Ilja Politkovskij presente a Milano, ospite della XV giornata nazionale di Libera in ricordo delle vittime di mafia.

Incontriamo Ilja Politkovskij, il figlio maggiore di Anna, in un giorno speciale per Milano. Sabato 20 marzo piazza Duomo è stata pacificamente invasa da 150.000 persone al cospetto di Don Ciotti per la XV giornata nazionale di Libera, in memoria delle vittime di mafia. Manifestanti, per lo più giovani ed appartenenti all’Agesci, desiderosi di gridare il proprio dissenso ad ogni forma di mafia. Sul palco, davanti ad una piazza attenta e stracolma come non mai, si alternano i parenti delle vittime di mafia, autorità, artisti, politici per leggere i nomi e cognomi di coloro che non sono più tra noi. Barbaramente uccisi da quel male che ancora attanaglia il nostro Paese. Terminato il lungo elenco, interrotto solo dagli applausi, salgono sul palco Manuel Gonzales Granada, i cui genitori furono uccisi dalla dittatura in Argentina ed Ilja Politkovskij. Entrambi commossi portano la loro testimonianza e ringraziano il pubblico per l’affetto dimostrato.

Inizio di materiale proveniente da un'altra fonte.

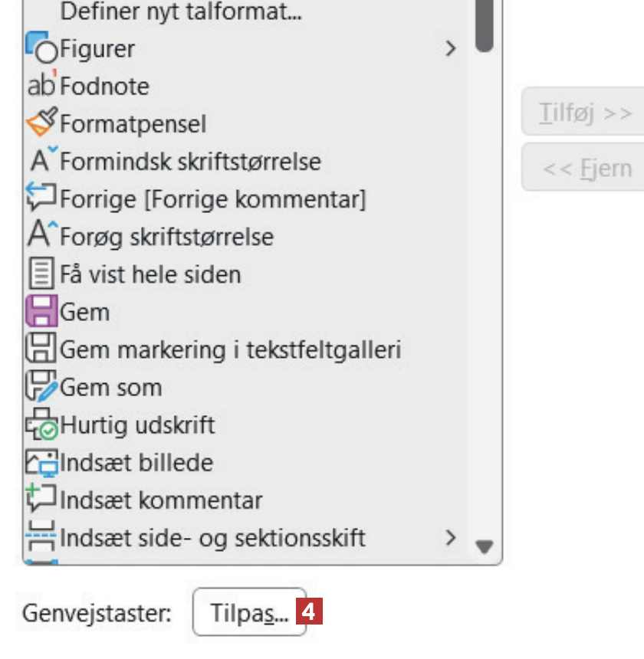Select "Få vist hele siden" command
The image size is (644, 659).
(x=150, y=274)
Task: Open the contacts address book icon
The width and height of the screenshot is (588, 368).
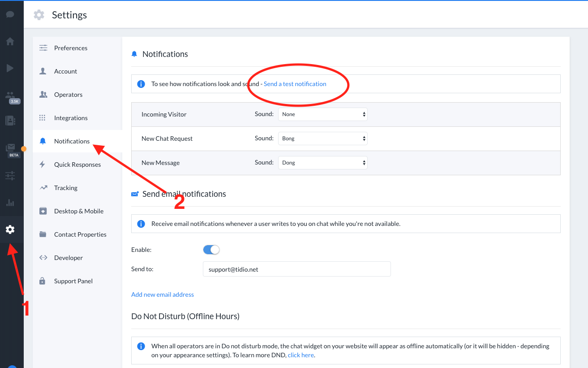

Ilja è membro di FLARE Freedom, associazione fondata nel 2006 a Torino da Libera Internazionale. FLARE si occupa di garantire la legalità e diritti in Europa. In un fluente inglese il primogenito di Anna racconta ad AnnaViva le proprie sensazioni dopo aver salutato Piazza Duomo: “Per me è veramente importante essere qui oggi. E’ la mia seconda volta in Italia, anche l’anno scorso ho partecipato alla manifestazione di Libera a Napoli. Tutte queste persone in piazza, sono una meravigliosa immagine che mi emoziona. Noi siamo qui per chiedere giustizia, e ricordare queste vittime”. Scendiamo nei dettagli del processo che riguarda l’omicidio di Anna: “In questo momento purtroppo non ci sono novità. Stanno procedendo le indagini. Forse ci saranno dei risvolti a partire da quest’estate, ma non so nulla”.
Anna contrastava la mafia svolgendo con professionalità e coraggio il proprio lavoro di reporter. Ilja commenta così la sua attività: “Il lavoro dei giornalisti è il primo passo per denunciare qualsiasi tipo di ingiustizia, e portare a galla la verità. Poi il compito è delle istituzioni democratiche che devono attaccare la mafia e contrastarla”.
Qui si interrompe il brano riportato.